[BRIEF] Every entry needs to be reproduced exactly.

[AVAILABLE RECORDS]

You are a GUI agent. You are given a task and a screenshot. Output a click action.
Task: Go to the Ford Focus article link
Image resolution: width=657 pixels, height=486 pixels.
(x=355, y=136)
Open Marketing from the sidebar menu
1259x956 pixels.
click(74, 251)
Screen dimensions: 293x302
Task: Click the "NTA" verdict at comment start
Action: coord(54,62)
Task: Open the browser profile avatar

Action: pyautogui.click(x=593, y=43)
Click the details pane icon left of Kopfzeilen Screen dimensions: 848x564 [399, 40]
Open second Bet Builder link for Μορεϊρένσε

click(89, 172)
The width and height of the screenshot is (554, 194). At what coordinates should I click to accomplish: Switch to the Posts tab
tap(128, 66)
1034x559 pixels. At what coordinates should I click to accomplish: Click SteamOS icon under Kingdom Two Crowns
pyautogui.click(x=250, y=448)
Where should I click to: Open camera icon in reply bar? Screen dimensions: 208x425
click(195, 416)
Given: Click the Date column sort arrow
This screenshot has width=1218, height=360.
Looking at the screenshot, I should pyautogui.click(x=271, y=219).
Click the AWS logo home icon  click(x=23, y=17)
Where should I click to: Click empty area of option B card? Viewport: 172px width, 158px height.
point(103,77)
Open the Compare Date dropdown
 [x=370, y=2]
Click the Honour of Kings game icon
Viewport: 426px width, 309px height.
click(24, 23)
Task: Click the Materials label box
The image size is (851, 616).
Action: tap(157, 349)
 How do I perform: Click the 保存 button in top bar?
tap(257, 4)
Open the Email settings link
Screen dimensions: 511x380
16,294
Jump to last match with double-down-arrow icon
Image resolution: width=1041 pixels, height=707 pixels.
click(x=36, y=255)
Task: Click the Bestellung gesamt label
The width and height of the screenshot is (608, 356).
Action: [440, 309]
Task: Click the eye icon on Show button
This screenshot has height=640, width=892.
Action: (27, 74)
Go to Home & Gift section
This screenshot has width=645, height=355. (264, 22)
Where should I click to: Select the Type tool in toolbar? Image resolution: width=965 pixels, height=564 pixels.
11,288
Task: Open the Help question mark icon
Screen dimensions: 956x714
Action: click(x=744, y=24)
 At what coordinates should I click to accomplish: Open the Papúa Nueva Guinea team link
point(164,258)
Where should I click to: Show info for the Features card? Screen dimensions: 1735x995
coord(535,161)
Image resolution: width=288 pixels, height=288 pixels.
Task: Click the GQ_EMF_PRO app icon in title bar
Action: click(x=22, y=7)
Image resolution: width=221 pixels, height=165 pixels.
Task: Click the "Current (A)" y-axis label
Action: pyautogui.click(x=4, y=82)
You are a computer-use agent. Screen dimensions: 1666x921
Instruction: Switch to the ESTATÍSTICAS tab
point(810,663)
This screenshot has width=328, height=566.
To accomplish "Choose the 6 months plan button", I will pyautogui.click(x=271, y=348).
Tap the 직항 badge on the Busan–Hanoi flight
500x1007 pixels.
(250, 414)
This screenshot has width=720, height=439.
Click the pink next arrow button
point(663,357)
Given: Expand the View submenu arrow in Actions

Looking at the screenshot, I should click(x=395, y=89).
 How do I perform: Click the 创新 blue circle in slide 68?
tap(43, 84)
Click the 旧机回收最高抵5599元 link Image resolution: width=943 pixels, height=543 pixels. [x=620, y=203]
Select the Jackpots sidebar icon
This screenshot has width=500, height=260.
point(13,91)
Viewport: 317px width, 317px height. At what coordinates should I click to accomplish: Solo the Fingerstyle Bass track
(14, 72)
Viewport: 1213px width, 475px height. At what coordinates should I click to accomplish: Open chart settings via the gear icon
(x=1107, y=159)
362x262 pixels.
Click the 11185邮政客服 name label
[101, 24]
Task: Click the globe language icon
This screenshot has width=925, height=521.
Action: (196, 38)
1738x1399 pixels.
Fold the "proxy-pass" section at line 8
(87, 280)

[OUTPUT FOR THIS TASK]
You are a GUI agent. You are given a task and a screenshot. Output a click action.
Task: Go to the Ford Focus article link
Image resolution: width=657 pixels, height=486 pixels.
(x=355, y=136)
Open Marketing from the sidebar menu
1259x956 pixels.
click(74, 251)
Screen dimensions: 293x302
Task: Click the "NTA" verdict at comment start
Action: coord(54,62)
Task: Open the browser profile avatar

Action: pyautogui.click(x=593, y=43)
Click the details pane icon left of Kopfzeilen Screen dimensions: 848x564 [399, 40]
Open second Bet Builder link for Μορεϊρένσε

click(89, 172)
The width and height of the screenshot is (554, 194). At what coordinates should I click to accomplish: Switch to the Posts tab
tap(128, 66)
1034x559 pixels. At what coordinates should I click to accomplish: Click SteamOS icon under Kingdom Two Crowns
pyautogui.click(x=250, y=448)
Where should I click to: Open camera icon in reply bar? Screen dimensions: 208x425
click(195, 416)
Given: Click the Date column sort arrow
This screenshot has width=1218, height=360.
Looking at the screenshot, I should pyautogui.click(x=271, y=219).
Click the AWS logo home icon  click(x=23, y=17)
Where should I click to: Click empty area of option B card? Viewport: 172px width, 158px height.
point(103,77)
Open the Compare Date dropdown
 [x=370, y=2]
Click the Honour of Kings game icon
Viewport: 426px width, 309px height.
click(24, 23)
Task: Click the Materials label box
The image size is (851, 616).
Action: tap(157, 349)
 How do I perform: Click the 保存 button in top bar?
tap(257, 4)
Open the Email settings link
Screen dimensions: 511x380
16,294
Jump to last match with double-down-arrow icon
Image resolution: width=1041 pixels, height=707 pixels.
click(x=36, y=255)
Task: Click the Bestellung gesamt label
The width and height of the screenshot is (608, 356).
Action: [440, 309]
Task: Click the eye icon on Show button
This screenshot has height=640, width=892.
Action: (27, 74)
Go to Home & Gift section
This screenshot has width=645, height=355. (264, 22)
Where should I click to: Select the Type tool in toolbar? Image resolution: width=965 pixels, height=564 pixels.
11,288
Task: Open the Help question mark icon
Screen dimensions: 956x714
Action: click(x=744, y=24)
 At what coordinates should I click to accomplish: Open the Papúa Nueva Guinea team link
point(164,258)
Where should I click to: Show info for the Features card? Screen dimensions: 1735x995
coord(535,161)
Image resolution: width=288 pixels, height=288 pixels.
Task: Click the GQ_EMF_PRO app icon in title bar
Action: click(x=22, y=7)
Image resolution: width=221 pixels, height=165 pixels.
Task: Click the "Current (A)" y-axis label
Action: pyautogui.click(x=4, y=82)
You are a computer-use agent. Screen dimensions: 1666x921
Instruction: Switch to the ESTATÍSTICAS tab
point(810,663)
This screenshot has width=328, height=566.
To accomplish "Choose the 6 months plan button", I will pyautogui.click(x=271, y=348).
Tap the 직항 badge on the Busan–Hanoi flight
500x1007 pixels.
(250, 414)
This screenshot has width=720, height=439.
Click the pink next arrow button
point(663,357)
Given: Expand the View submenu arrow in Actions

Looking at the screenshot, I should click(x=395, y=89).
 How do I perform: Click the 创新 blue circle in slide 68?
tap(43, 84)
Click the 旧机回收最高抵5599元 link Image resolution: width=943 pixels, height=543 pixels. [x=620, y=203]
Select the Jackpots sidebar icon
This screenshot has width=500, height=260.
point(13,91)
Viewport: 317px width, 317px height. At what coordinates should I click to accomplish: Solo the Fingerstyle Bass track
(14, 72)
Viewport: 1213px width, 475px height. At what coordinates should I click to accomplish: Open chart settings via the gear icon
(x=1107, y=159)
362x262 pixels.
Click the 11185邮政客服 name label
[101, 24]
Task: Click the globe language icon
This screenshot has width=925, height=521.
Action: (196, 38)
1738x1399 pixels.
Fold the "proxy-pass" section at line 8
(87, 280)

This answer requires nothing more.